Joan Didion at Home in Malibu.

[California]: March 31, 1972.

Price: $15,000.00


About the item

Silver gelatin print, 14 x 11. Signed by Didion and Krementz. Stamped and numbered, signed and dated by Krementz, and signed by Didion as Joan Didion Dunne.

Item #353190

A portrait of Didion in the house at 33428 Pacific Coast Highway that she and John Gregory Dunne moved to in 1971, and where they lived with their daughter Quintana Roo until 1978. Fleeing the paranoia of Hollywood in the wake of the Manson Murders that she describes so well in Slouching Towards Bethlehem, they built a cocoon of relative domestic calm and creative productivity. Nevertheless the house in Malibu was a synedoche of the California at large of which she was such a keen observer, perched between the Pacific Ocean and the desert mountains with their ravaging wildfires, a place whose "principal residential street, the Pacific Coast Highway, is quite literally a highway, California 1, which runs from the Mexican border to the Oregon line and brings Greyhound buses and refrigerated produce trucks and sixteen-wheel gasoline tankers hurtling past the front windows of houses frequently bought and sold for over a million dollars":

"In the part of Malibu where I lived from January of 1971 until quite recently we all knew one another’s cars, and watched for them on the highway and at the Trancas Market and at the Point Dume Gulf station.
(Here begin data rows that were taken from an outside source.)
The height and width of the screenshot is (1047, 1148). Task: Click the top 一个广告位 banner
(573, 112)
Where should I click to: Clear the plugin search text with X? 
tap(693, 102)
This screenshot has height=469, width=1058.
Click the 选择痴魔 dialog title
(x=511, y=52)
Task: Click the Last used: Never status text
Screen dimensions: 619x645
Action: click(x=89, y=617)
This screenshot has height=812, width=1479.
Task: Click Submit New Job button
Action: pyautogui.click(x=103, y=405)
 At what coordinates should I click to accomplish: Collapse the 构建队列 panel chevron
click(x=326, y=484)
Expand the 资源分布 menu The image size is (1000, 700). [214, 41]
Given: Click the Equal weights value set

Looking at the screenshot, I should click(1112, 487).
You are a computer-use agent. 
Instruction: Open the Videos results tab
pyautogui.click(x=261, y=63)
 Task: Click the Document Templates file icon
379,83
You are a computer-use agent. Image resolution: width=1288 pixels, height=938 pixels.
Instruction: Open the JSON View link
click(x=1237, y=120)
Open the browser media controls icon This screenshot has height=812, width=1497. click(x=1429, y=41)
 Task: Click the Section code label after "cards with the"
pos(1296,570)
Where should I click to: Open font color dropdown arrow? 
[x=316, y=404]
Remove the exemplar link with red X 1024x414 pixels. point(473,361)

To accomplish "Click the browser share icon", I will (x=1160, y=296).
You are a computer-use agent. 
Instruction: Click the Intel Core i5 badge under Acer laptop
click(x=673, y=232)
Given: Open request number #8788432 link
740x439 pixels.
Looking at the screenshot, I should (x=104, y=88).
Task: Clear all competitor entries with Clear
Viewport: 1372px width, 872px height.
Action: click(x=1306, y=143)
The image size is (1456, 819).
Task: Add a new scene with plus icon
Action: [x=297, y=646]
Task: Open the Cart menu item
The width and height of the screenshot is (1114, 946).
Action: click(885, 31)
We exchanged information at the Trancas Market. We left packages and messages for one another at the Gulf station. We called one another in times of wind and fire and rain, we knew when one another’s septic tanks needed pumping, we watched for ambulances on the highway and helicopters on the beach and worried about one another’s dogs and horses and children and corral gates and Coastal Commission permits. An accident on the highway was
likely to involve someone we knew. A rattlesnake in my driveway meant its mate in yours. A stranger’s campfire on your beach meant fire on both our slopes.
"In fact this was a way of life I had not expected to find in Malibu. When I first moved in 1971 from Hollywood to a house on the Pacific Coast Highway I had accepted the conventional notion that Malibu meant the easy life, had worried that we would be cut off from “the real world,” by which I
believe I meant daily exposure to the Sunset Strip. By the time we left Malibu, seven years later, I had come to see the spirit of the place as one of shared isolation and adversity, and I think now that I never loved the house on the Pacific Coast Highway more than on those many days when it was impossible to leave it, when fire or flood had in fact closed the highway. We moved to this house on the highway in the year of our daughter’s fifth birthday. In the year of her twelfth it rained until the highway collapsed, and one of her friends drowned at Zuma Beach, a casualty of Quaaludes." ("Quiet Days in Malibu" 1976-78, The White Album).